Il paesaggio che fa da sfondo alla storia, che pure meriterebbe qualche accenno in più – basti pensare alla maestosità del Golfo di Lerici a vista delle Alpi Apuane a picco sul mare – è tratteggiato in maniera didascalica, stenografica, quasi a voler togliere al lettore ogni godimento morale e ideale, a voler sottolineare e a volerci far concentrare sullo squallore e l’aridità dei personaggi. Chiara – in questa come in tutte le altre sue Opere – fa onore a una scrittura di tipo etico, ovvero, una scrittura misurata e priva di ogni tipo di abbellimento estetico, quasi a voler redigere un rapporto o un referto ufficiale, una sorta di richiamo alla Legge e alle Istituzioni, di cui Chiara fu funzionario ma anche voce critica. Tanto ci sarebbe da descrivere di un percorso automobilistico che prende le mosse da Bergamo Alta e giunge a Lerici, per campagne e vestigia storiche, attraversando Pontremoli e altre italiche bellezze. Tanto ci sarebbe da raccontare di una notte d’amore appassionato. Eppure, Piero Chiara preferisce accennare e passare oltre, e solcare il vivo di una storia fatta di indizi e fatti nudi e crudi, cui non serve la descrizione di sentimenti e bellezze, perché la storia ci vuole narrare e dare lo spessore dell’umano nella sua precisa e unica dimensione etica.
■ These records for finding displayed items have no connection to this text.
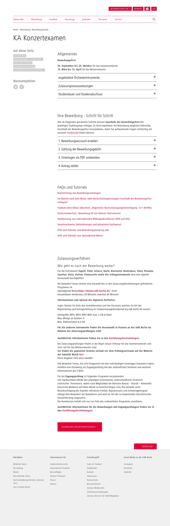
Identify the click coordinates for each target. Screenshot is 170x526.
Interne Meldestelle (96, 488)
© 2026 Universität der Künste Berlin (27, 507)
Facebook (128, 468)
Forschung (70, 19)
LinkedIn (127, 472)
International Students (60, 468)
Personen (103, 19)
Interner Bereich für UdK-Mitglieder (103, 495)
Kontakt (138, 9)
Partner (53, 484)
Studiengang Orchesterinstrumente (29, 70)
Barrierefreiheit (94, 484)
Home (15, 29)
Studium (53, 19)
Non ci sembra, in questo, tanto distante dal naturalismo francese, o dal verismo italiano alla Federico De Roberto, secondo uno stile freddo e documentario. A salvare Piero Chiara dalla totale freddezza, però, vi è la sua appartenenza alla cultura orale, alla vita sfaccendata di provincia fra bar e sale da gioco, che imprimono alla sua scrittura un tono umano, bonario, se non di perdono, di umana e fatalista accettazione.
Corruzione morale di un’Italia agiata, che Piero Chiara disegna con tratto lieve, ironico, destreggiando la punta della matita tra il sordidume e la sporcizia, senza sporcare il foglio.